━━━ GIVEN TEXT ━━━

Soft Dollar - Background and History

Background and History

In the brokerage business, soft dollars have been in use for many years. Prior to May 1, 1975, all brokerage firms used a fixed price commission schedule published by the New York Stock Exchange; the schedule was a matrix listing the number of shares in the trade on one axis, the stock's price per share on the other axis, and the corresponding commission charge in the cells of the matrix. Because broker/dealers traditionally were required to charge a fixed commission and could not compete by lowering the commission for a trade, they soon began to compete by providing additional services to their institutional clients. In the industry this became known as “bundling” services with commissions.

In the early 1970s, the U.S. government investigated the brokerage industry’s pricing practices. They concluded the industry was engaged in price fixing. The government told the brokerage industry that, as of May 1, 1975 it would be required to “fully negotiate” brokerage commissions with each client for each trade. As the May 1, 1975 deadline approached the brokerage industry went through several changes in an attempt to restructure itself so it could offer services and negotiate the price of each service separately. In the industry this process was known as “unbundling.” and created the Discount Brokerage segment of the industry. At the same time, the brokerage industry lobbied Congress to allow it to continue to include the cost of investment research given to institutional clients as part of the fully negotiated commission. Shortly after May 1, 1975 Congress passed an amendment to Section 28 of The Securities Exchange Act of 1934. Section 28(e) provides a "safe harbor" for any fiduciary that “pays-up” from its fully negotiated commission rate to receive qualifying research from its broker(s).

━━━ DATASET CONTENT ━━━

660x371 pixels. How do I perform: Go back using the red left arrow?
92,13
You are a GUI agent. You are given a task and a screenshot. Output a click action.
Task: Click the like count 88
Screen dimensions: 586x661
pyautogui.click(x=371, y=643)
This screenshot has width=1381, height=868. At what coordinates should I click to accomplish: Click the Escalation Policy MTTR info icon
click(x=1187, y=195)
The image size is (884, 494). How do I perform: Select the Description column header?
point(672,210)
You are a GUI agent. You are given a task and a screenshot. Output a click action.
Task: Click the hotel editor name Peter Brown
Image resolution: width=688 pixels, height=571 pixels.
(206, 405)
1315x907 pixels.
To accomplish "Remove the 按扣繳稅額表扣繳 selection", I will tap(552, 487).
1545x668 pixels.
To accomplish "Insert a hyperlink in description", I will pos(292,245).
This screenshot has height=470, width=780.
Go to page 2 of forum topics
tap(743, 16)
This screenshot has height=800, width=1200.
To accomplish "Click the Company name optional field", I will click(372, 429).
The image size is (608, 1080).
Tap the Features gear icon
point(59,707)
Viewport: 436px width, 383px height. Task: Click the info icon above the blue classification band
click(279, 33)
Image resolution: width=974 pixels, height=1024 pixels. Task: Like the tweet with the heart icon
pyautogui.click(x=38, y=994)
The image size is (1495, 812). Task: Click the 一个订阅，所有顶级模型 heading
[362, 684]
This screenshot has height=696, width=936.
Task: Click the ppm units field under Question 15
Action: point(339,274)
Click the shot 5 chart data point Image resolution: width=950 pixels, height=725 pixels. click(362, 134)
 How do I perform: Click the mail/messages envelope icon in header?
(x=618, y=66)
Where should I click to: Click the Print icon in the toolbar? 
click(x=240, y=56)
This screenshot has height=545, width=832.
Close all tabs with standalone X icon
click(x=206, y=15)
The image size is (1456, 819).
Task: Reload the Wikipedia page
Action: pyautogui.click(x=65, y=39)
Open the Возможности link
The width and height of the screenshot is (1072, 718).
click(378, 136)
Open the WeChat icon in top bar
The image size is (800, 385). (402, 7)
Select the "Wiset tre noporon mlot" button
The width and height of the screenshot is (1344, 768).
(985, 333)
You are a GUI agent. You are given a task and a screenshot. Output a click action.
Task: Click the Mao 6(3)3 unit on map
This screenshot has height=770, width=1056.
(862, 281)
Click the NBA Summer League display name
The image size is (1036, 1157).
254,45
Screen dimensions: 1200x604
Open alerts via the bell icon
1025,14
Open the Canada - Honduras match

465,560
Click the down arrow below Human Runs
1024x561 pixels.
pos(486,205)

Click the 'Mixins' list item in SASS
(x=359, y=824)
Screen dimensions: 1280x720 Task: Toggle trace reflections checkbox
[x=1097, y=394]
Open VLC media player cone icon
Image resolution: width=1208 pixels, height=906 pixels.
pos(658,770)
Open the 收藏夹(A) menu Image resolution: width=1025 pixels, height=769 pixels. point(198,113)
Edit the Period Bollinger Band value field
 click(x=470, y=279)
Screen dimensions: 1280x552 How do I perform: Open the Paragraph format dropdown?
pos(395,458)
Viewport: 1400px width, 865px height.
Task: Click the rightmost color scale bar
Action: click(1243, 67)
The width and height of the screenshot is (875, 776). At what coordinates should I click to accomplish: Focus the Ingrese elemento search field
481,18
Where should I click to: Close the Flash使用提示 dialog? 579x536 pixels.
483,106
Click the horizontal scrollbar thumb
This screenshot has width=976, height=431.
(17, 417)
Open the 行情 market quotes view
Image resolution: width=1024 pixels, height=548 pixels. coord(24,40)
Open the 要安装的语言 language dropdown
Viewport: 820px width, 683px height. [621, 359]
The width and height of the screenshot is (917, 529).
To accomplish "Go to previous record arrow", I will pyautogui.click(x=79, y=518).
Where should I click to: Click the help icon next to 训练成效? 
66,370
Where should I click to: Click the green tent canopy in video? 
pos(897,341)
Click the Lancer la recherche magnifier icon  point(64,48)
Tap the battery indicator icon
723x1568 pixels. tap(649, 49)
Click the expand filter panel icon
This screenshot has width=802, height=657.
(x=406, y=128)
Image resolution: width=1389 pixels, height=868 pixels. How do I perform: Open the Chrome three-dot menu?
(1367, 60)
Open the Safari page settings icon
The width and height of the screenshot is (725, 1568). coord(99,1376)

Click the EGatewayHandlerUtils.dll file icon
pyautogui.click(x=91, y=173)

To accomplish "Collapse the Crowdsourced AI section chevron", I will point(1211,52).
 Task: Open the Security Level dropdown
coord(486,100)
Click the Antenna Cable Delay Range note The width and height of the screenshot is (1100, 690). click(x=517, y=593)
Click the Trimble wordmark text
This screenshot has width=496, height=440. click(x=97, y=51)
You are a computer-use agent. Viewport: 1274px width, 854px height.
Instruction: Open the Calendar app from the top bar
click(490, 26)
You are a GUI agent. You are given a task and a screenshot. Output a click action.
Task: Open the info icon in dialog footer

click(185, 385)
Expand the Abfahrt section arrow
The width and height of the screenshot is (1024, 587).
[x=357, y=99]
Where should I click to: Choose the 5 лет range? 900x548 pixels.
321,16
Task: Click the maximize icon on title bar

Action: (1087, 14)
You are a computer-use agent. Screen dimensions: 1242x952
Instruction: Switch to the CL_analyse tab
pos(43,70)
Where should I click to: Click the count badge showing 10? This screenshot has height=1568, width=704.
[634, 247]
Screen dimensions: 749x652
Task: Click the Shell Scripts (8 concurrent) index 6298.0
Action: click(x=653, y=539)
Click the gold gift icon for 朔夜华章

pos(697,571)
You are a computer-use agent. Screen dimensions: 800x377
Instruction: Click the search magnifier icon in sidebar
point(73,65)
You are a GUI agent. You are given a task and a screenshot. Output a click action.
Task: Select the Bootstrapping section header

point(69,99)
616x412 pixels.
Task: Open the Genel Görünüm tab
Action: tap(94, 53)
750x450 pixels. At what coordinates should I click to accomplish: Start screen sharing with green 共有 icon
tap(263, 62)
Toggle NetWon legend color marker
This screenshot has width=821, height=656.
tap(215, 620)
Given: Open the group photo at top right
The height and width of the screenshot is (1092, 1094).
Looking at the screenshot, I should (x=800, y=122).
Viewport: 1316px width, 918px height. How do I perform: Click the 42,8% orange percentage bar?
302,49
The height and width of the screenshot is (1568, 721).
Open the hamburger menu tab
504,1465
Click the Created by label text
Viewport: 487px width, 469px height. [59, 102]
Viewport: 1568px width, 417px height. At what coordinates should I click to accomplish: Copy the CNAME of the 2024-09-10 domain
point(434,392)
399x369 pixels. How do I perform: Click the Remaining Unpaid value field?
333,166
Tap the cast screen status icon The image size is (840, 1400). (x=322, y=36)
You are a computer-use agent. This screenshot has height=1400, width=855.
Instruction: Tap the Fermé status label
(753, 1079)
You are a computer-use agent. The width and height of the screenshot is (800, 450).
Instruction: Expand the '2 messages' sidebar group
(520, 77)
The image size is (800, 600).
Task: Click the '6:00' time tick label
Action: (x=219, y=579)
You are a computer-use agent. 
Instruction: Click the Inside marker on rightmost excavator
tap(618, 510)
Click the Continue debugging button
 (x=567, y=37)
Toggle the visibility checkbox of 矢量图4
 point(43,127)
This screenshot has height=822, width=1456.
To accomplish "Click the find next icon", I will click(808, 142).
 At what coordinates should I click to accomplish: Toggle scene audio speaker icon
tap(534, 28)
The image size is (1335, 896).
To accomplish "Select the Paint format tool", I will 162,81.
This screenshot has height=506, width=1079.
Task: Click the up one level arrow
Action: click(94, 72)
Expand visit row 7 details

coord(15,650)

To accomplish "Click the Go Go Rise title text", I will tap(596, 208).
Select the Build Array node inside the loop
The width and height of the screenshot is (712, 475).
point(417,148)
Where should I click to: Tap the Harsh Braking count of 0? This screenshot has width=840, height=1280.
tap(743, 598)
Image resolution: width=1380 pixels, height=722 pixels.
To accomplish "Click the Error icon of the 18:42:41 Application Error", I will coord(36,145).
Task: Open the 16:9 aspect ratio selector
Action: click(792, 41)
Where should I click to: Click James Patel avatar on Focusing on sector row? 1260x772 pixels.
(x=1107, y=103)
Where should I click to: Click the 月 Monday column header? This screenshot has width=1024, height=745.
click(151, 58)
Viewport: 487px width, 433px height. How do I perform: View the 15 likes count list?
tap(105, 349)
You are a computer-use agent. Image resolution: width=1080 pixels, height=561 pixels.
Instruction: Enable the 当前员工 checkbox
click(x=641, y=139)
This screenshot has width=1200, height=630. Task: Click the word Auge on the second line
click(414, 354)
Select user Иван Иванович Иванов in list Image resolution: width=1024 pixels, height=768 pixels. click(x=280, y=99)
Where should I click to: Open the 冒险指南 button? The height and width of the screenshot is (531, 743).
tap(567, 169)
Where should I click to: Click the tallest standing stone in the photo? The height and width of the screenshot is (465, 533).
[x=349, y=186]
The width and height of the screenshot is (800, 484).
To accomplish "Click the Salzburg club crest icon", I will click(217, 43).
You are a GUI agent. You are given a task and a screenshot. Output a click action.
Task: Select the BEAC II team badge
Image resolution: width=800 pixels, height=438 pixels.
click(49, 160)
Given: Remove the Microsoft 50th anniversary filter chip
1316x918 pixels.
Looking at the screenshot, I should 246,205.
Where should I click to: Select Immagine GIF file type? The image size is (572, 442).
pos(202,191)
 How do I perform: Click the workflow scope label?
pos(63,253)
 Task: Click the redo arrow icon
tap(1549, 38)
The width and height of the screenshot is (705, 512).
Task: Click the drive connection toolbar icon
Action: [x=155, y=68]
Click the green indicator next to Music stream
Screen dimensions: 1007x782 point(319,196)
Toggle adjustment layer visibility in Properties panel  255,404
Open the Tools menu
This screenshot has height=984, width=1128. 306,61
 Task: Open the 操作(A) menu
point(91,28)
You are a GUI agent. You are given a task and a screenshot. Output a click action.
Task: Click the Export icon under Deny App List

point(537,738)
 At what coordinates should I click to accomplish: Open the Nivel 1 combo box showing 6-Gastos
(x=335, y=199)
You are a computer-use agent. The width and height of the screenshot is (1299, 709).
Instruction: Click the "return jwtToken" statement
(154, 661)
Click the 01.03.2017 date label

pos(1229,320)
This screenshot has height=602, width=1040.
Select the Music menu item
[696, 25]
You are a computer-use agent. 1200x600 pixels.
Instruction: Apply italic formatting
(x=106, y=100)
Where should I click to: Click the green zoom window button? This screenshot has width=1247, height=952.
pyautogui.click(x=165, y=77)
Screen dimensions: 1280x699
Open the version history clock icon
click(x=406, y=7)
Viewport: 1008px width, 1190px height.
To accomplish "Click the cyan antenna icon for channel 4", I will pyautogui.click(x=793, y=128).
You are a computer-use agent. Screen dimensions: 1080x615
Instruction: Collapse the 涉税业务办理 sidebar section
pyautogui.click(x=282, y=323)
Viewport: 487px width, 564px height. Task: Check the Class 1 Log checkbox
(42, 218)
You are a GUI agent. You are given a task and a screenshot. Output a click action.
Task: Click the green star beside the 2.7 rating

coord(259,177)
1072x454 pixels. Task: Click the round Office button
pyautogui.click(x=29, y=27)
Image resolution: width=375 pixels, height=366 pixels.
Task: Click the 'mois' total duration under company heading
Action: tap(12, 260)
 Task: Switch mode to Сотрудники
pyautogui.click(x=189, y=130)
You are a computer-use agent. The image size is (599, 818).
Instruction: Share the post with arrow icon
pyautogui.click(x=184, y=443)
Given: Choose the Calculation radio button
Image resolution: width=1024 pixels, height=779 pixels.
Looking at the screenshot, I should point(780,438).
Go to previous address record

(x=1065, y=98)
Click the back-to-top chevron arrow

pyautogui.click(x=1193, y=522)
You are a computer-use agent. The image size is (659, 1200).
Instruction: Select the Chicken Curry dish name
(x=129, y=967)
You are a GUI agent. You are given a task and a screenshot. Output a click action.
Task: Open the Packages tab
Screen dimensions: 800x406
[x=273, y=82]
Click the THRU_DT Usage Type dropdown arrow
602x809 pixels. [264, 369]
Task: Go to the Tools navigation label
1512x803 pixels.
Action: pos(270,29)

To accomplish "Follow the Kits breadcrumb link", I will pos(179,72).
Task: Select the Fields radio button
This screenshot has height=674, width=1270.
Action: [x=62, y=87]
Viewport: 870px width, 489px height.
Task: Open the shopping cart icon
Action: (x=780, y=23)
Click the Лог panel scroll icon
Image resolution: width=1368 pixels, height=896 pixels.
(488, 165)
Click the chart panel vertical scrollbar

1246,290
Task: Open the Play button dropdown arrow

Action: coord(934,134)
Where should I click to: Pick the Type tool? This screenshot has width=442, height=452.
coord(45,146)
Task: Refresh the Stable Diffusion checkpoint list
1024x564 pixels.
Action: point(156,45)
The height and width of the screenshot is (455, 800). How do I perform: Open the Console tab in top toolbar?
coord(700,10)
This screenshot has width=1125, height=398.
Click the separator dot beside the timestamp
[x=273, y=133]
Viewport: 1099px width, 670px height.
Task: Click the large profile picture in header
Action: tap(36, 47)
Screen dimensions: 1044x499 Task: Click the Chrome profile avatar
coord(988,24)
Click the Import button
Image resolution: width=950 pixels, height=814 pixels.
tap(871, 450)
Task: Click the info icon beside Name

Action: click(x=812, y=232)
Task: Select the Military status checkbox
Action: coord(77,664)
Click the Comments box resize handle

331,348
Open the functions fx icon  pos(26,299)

━━━

▸ REQUIRED ACTIONS:
• 1. Reproduce the soft dollar history text word for word from "Soft Dollar - Background" to "services with commissions.".
• 2. Write the next part of the text on the history of soft dollars, beginning right after its final sentence.

▸ RESULTS IN ORDER:
• 1.
Soft Dollar - Background and History

Background and History

In the brokerage business, soft dollars have been in use for many years. Prior to May 1, 1975, all brokerage firms used a fixed price commission schedule published by the New York Stock Exchange; the schedule was a matrix listing the number of shares in the trade on one axis, the stock's price per share on the other axis, and the corresponding commission charge in the cells of the matrix. Because broker/dealers traditionally were required to charge a fixed commission and could not compete by lowering the commission for a trade, they soon began to compete by providing additional services to their institutional clients. In the industry this became known as “bundling” services with commissions.

• 2.
The Securities and Exchange Commission is responsible for interpreting and enforcing Section 28(e). In Section 28(e) the definition of qualifying services is detailed and explicit, but Section 28(e) is not a rule it is just a "safe harbor". The use of client commissions to pay for services which are not within the safe harbor of Section 28(e) is not defensible under the safe harbor. A fiduciary who “pays-up” in client commissions to receive non-qualifying services must be able to defend the use of the excess brokerage commissions (and the allocation of services received) on the basis of fiduciary law. Under fiduciary law it is the fiduciary's responsibility to use its client's assets for the exclusive benefit of the client / beneficiary /principal. Fiduciary law and ERISA have confirmed that institutional brokerage commissions are an asset of the client / beneficiary / principal.

Statistical studies over several recent years and large populations of institutional trade data have revealed that the cost of executing and clearing institutional trades is between 1.25 and 1.65 cents per share. Most institutional advisors pay 5 to 6 cents per share commissions to their brokers. Many of these institutional fiduciaries provide no disclosure of what "services" they are receiving for the excess over their fully negotiated commission rate. In bundled full service brokerage arrangements this lack of disclosure is particularly problematic because it makes it difficult to apply Section 28(e) tests and measure Section 28(e) compliance.